Spitball: The Literary Baseball Magazine
- Editor-in-chief: Mike Shannon
- Categories: Baseball; Poetry; Literature;
- Frequency: Bi-Annual
- Founder: Mike Shannon W. J. Harrison
- Founded: 1981
- Country: United States
- Based in: Walton, Kentucky
- Language: English
- ISSN: 8755-741X

= Spitball (magazine) =

Baseball literary magazine

Spitball: The Baseball Literary Magazine is a quarterly literary magazine dedicated to baseball literature. Founded by Mike Shannon and W. J. Harrison, the magazine publishes baseball poetry and short stories and also reviews baseball literature, both fiction and non-fiction.

==History==
In late 1980, sportswriters Mike Shannon (not related to Mike Shannon, former third baseman for the St. Louis Cardinals) and W. J. "Jim" Harrison, both living in Covington, Kentucky at the time, came up with the idea of a literary baseball magazine while having lunch at Riverfront Stadium in Cincinnati, Ohio.

Initially dedicated to poetry only, the magazine expanded to include short fiction, prose, art, and book reviews. Also printed in the magazine are rare photographs, articles, and interviews with authors.

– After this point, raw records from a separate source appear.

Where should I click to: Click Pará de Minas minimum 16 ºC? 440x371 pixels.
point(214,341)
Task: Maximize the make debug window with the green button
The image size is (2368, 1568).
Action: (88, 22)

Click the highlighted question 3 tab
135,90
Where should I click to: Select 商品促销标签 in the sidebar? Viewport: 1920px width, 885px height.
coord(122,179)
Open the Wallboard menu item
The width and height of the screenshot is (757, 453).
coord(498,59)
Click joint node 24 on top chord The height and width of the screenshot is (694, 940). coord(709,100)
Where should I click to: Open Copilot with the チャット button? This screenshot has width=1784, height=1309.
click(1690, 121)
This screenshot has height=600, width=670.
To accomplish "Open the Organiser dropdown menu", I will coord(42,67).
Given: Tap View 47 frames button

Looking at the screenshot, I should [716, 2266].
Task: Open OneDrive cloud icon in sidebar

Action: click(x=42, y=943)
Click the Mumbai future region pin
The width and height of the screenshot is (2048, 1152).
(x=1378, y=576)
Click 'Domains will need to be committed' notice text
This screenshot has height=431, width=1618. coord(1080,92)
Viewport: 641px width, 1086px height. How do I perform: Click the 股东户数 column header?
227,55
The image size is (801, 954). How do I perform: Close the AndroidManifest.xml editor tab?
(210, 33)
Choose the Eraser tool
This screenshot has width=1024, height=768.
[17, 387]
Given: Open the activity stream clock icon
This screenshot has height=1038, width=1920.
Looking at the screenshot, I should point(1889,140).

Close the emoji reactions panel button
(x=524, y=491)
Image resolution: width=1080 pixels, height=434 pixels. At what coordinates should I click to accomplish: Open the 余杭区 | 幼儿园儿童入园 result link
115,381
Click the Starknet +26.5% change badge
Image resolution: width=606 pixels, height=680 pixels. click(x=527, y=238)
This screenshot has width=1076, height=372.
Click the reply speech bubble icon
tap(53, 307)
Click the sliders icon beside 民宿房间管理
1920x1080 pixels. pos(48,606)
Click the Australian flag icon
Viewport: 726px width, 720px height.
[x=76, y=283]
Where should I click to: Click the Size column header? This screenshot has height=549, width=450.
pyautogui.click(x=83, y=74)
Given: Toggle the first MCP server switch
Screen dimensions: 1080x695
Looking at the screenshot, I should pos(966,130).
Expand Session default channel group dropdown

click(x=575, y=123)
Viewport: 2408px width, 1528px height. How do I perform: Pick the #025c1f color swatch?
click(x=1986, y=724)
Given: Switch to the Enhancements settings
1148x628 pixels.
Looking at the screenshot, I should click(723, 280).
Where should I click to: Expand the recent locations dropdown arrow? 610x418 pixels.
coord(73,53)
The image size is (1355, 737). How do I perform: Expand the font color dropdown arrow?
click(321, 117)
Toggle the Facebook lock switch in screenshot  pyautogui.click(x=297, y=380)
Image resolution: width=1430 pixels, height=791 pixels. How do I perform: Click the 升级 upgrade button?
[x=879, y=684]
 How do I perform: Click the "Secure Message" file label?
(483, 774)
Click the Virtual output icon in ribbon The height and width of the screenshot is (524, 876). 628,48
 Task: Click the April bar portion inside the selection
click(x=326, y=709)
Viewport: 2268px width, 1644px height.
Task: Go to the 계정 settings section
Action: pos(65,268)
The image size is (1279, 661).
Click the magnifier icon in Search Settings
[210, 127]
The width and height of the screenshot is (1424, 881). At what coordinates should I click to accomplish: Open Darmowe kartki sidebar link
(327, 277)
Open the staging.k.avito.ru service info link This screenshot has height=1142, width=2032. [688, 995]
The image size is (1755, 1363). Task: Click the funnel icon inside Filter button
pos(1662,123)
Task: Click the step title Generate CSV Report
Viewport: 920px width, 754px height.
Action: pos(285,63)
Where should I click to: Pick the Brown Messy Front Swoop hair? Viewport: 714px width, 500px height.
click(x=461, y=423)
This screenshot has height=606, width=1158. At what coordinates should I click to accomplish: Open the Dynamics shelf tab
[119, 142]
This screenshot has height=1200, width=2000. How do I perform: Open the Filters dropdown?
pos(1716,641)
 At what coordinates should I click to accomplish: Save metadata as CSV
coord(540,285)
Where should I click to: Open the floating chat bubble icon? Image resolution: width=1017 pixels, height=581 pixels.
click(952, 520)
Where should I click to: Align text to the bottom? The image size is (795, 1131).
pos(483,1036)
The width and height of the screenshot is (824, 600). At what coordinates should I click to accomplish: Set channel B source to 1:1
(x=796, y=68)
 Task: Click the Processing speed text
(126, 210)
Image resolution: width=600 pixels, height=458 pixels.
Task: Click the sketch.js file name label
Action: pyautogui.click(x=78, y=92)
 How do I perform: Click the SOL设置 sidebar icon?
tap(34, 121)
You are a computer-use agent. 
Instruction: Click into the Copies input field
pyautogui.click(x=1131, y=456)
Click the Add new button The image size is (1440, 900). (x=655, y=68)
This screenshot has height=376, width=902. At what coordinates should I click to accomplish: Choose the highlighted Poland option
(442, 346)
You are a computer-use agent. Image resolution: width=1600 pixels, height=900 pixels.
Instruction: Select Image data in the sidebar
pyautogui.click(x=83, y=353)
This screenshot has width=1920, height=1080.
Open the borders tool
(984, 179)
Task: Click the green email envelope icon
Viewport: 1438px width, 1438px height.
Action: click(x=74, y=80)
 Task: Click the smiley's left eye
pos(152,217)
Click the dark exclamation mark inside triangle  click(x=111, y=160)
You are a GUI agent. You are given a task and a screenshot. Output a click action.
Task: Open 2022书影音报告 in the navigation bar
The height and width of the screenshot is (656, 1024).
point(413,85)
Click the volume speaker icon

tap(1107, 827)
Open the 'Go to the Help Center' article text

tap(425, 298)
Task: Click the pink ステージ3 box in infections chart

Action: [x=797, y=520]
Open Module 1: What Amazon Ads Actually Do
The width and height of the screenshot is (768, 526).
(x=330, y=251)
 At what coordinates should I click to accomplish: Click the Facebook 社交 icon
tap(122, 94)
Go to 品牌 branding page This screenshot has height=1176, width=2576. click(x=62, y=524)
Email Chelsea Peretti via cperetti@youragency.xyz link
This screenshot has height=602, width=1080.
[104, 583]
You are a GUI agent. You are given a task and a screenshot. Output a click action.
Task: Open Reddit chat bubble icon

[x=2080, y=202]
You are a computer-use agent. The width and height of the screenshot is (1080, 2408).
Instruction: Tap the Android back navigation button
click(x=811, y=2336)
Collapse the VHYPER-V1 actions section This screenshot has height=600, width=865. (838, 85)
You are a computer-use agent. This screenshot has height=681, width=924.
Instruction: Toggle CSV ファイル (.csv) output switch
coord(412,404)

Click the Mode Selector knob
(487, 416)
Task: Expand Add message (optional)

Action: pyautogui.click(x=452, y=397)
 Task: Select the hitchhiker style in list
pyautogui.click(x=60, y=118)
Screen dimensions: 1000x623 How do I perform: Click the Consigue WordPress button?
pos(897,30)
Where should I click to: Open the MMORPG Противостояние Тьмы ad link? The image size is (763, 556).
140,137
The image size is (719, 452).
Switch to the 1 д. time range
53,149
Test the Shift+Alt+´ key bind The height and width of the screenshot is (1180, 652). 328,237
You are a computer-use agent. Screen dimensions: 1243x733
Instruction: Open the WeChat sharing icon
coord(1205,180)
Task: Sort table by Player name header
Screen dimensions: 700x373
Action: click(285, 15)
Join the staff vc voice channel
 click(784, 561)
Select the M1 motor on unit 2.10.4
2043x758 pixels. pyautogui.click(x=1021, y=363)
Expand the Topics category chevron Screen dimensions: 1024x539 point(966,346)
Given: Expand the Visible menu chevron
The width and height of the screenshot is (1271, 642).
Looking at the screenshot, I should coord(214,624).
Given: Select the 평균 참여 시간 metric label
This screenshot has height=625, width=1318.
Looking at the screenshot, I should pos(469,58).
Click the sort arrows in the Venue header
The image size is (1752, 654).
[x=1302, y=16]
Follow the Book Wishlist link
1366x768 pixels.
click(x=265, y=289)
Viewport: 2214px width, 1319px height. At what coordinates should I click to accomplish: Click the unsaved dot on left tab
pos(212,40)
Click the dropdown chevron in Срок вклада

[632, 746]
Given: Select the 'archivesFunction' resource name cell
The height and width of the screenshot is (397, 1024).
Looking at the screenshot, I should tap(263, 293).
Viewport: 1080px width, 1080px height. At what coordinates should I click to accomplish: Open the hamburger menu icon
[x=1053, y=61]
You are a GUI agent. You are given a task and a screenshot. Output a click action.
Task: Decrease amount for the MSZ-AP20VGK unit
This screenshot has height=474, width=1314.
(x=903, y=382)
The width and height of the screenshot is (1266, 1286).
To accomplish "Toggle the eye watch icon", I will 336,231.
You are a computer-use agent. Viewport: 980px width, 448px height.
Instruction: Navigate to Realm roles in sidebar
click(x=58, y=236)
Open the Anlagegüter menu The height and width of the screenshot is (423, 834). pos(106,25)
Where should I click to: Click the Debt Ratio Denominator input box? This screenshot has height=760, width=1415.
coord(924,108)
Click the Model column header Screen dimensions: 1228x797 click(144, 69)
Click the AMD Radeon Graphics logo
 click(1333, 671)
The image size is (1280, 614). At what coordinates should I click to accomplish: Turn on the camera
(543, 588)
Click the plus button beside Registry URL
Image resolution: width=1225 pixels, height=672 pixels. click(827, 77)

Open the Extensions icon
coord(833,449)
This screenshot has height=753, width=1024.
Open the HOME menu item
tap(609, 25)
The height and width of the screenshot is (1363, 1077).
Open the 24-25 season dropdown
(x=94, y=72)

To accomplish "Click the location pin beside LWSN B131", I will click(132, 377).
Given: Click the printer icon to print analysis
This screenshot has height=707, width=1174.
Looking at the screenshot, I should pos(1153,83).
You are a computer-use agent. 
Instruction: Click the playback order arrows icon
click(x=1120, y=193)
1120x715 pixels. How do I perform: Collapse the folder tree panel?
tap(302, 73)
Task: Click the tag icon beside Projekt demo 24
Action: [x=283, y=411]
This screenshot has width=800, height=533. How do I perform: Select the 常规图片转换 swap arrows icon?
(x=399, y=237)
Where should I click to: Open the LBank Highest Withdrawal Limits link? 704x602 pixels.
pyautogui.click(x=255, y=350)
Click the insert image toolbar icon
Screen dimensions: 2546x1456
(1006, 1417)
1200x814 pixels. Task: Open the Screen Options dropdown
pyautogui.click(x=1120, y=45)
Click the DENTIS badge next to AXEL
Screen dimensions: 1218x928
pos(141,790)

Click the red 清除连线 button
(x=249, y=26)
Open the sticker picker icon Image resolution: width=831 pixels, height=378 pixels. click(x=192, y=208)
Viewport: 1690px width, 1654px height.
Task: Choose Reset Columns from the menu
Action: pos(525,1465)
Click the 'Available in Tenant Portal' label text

After an irregular frequency of issues, the magazine became a quarterly publication before several decades. In recent years, to save cost, it has switched to being published biannually.

==CASEY Award==

The CASEY Award is an annual literary given out by Spitball magazine at the annual CASEY Award Banquet held in January. The award was created by Shannon and Harrison in 1983 and named after the poem "Casey at the Bat". It was created due to there being no award given to authors and publishers of distinguished baseball literature; it is considered to be the most prestigious award that can be given to a baseball book.